By Aidan Fortune contact

- Last updated on GMT

CPTPP signing welcomed by meat industry
Meat industry representatives of the countries that signed the Comprehensive and Progressive Agreement for Trans-Pacific Partnership (CPTPP) have welcomed the agreement.

The 11 countries signed the trade deal in Chile yesterday (Thursday 8 March) which will see tariffs between members cut as well as regulations for exporting within the CPTPP.

The countries involved are Australia, Brunei, Canada, Chile, Japan, Malaysia, Mexico, New Zealand, Peru, Singapore and Vietnam. The US had previously been a potential member before President Trump decided against being involved.

The meat industries from the various nations have praised the deal.

Canadian Meat Council (CMC) president and ceo Chris White said the signing of the deal would be a big boost for the domestic meat industry.

“CMC is confident that this deal has the potential to increase beef and pork sales by at least $1 billion, creating the potential to support an over 11,000 new jobs here in Canada.”

Beef + Lamb New Zealand (B+LNZ) and the Meat Industry Association (MIA) also welcomed the signing. B+LNZ chief executive Sam McIvor said it will save the sector NZ$63 million in tariffs.
“The New Zealand sheep and beef sector exports close to 90% of its production totaling $7.5 billion, on which we paid $231 million of tariffs in 2016​,” he explained.“Over one-third of the total tariffs paid in 2016 were to CPTPP member countries, with a significant proportion of those tariffs paid in Japan ($73 million) - where applied tariffs on our beef exports are 38.5%.​ 
“In the absence of CPTPP, we have been losing significant market share in countries where our competitors have preferential access – particularly Australia’s beef access into Japan.” 
MIA chief executive Tim Ritchie added the CPTPP will immediately put New Zealand’s red meat sector on “a level playing field”.
“It will also prevent Japan from imposing a safeguard tariff on New Zealand beef like they did last year on frozen beef raising the tariff to 50%,”​ he said. “CPTPP will give New Zealand a competitive advantage over the United States beef industry, which will continue to face either the 38.5% tariff or the higher 50% tariff if the safeguards are triggered again.”

Australian Meat Industry Council (AMIC) ceo Patrick Hutchinson said members were “excited by the deal​”.

“Under this deal we’ll see reduction or elimination of beef tariffs in Japan, Canada and Mexico over 5-15 years,”​ he said. “Most of Japan’s tariffs on beef offal, cheek and head meat and processed meat products will be eliminated or reduced over the coming 10-15 years. Plus there’ll be immediate elimination of Mexican tariffs on animal fats, immediate elimination of Canadian offal, processed meat and animal fat tariffs, and elimination within eight years of Mexican sheep meat tariffs.
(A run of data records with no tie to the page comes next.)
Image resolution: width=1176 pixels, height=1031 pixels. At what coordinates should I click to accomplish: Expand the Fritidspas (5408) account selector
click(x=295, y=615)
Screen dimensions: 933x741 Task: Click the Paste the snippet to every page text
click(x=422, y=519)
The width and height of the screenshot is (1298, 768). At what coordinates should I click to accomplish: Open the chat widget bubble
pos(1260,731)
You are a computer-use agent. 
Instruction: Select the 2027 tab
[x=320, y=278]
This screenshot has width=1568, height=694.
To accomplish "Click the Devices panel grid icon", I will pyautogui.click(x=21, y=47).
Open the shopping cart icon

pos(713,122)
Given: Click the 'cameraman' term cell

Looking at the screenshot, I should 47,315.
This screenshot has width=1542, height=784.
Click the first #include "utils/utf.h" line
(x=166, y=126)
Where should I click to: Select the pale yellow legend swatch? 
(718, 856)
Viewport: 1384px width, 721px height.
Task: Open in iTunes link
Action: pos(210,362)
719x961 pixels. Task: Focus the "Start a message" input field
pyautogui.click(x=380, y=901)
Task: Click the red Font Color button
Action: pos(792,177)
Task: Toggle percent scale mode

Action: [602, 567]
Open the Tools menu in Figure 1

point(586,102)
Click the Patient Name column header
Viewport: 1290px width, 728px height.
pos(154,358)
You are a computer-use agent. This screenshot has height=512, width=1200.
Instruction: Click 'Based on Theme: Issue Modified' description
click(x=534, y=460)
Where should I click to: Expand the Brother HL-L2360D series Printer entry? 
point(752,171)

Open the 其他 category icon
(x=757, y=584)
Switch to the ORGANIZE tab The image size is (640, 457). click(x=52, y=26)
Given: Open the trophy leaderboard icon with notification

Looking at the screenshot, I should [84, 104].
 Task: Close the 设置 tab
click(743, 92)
“This agreement is excellent news right across the supply chain. It’s great for producers and it’s great for those businesses that process raw materials and export value-added products. It’s vital for our sector that all parts of the agribusiness value chain have the best opportunity to maximise existing markets, reach into new markets and continue to build a thriving and sustainable industry, and today’s signing is a very big step in the right direction.”